[Text shown]
The Philippine bulbul (Hypsipetes philippinus) is a songbird species in the bulbul family, Pycnonotidae.

It is endemic to the Philippines. Its natural habitats are tropical moist lowland forest and tropical moist montane forest.

==Description and taxonomy==
The Philippine bulbul was originally described in the genus Turdus and later placed in the genus Ixos. In 2010, it was re-classified to the genus Hypsipetes as it is very closely related to the type species of that genus, the black bulbul. Until 2010, the Mindoro bulbul, Visayan bulbul and Zamboanga bulbul were all considered as subspecies of the Philippine bulbul.

The Philippine bulbul differs from the rest with its lighter plummage, smaller bill and different call.

=== Subspecies ===
Three subspecies are currently recognized:
- Hypsipetes philippinus parkesi - (du Pont, 1980): Found on Burias
- Hypsipetes philippinus philippinus - (Forster, 1795): Found in northern Philippines
- Hypsipetes philippinus saturatior - (Hartert, 1916): Found in eastern-central and southern Philippines

==Behaviour and ecology==
It is a generalist that feeds on fruit and insects.

Fledglings of the Philippine bulbul were recorded on Mindanao in late April, but the breeding season seems to be prolonged as females with ripe ovarian follicles were still found in April and May. Territorial songs are heard at lower altitudes as late as May, while further upslope the birds are silent at that time of year and presumably engaged in breeding activity. The besra has been recorded as a predator of young Philippine bulbuls, and this or other goshawks might also catch adult birds.

== Habitat and conservation status ==
Its natural habitat is tropical moist lowland forest, forest edge, clearings, and coconut groves up to 2,000 meters above sea level.

A common and adaptable bird as long as sufficient forest remains, it is not considered a threatened species by the IUCN.

[Record set]

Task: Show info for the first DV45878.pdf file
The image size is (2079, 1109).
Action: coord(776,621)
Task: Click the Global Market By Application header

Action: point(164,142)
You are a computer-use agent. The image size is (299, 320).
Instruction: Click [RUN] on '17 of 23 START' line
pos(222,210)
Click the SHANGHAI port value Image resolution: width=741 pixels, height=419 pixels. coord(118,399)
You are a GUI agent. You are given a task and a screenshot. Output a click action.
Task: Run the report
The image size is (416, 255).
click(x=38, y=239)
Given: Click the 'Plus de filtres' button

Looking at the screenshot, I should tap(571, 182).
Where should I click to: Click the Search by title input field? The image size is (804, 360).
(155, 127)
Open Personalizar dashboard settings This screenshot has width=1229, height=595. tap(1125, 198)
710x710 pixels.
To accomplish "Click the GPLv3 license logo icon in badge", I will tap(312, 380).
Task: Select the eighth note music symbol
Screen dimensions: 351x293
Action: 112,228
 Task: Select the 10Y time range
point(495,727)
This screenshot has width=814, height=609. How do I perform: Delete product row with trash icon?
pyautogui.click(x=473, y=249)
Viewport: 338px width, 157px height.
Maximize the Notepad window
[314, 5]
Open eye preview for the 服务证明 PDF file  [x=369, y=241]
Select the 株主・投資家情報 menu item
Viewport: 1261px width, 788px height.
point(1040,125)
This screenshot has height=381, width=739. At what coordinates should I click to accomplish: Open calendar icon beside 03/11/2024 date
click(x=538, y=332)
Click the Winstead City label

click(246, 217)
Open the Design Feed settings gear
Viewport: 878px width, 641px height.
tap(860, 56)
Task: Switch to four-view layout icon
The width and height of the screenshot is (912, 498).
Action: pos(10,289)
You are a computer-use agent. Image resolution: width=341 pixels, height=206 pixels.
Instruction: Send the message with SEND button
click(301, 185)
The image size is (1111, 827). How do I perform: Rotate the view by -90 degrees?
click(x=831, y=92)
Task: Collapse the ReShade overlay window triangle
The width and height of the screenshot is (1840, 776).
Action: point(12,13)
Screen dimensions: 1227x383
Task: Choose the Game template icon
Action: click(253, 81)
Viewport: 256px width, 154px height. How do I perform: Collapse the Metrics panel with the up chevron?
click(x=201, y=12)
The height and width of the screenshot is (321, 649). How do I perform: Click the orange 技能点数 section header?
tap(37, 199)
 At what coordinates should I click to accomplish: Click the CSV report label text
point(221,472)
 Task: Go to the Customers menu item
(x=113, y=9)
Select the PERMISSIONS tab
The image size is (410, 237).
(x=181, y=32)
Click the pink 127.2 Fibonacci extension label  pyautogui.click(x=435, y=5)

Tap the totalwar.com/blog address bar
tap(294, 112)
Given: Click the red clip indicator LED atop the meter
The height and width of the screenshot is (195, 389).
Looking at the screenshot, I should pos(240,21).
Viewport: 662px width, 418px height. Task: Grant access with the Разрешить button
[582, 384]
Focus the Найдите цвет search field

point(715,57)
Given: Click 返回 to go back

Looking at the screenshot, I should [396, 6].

[Exercise details]
Repeat everything from "The Philippine bulbul (Hypsipetes" down to "and different call." in the Philippine bulbul text above.

[Solution for this task]
The Philippine bulbul (Hypsipetes philippinus) is a songbird species in the bulbul family, Pycnonotidae.

It is endemic to the Philippines. Its natural habitats are tropical moist lowland forest and tropical moist montane forest.

==Description and taxonomy==
The Philippine bulbul was originally described in the genus Turdus and later placed in the genus Ixos. In 2010, it was re-classified to the genus Hypsipetes as it is very closely related to the type species of that genus, the black bulbul. Until 2010, the Mindoro bulbul, Visayan bulbul and Zamboanga bulbul were all considered as subspecies of the Philippine bulbul.

The Philippine bulbul differs from the rest with its lighter plummage, smaller bill and different call.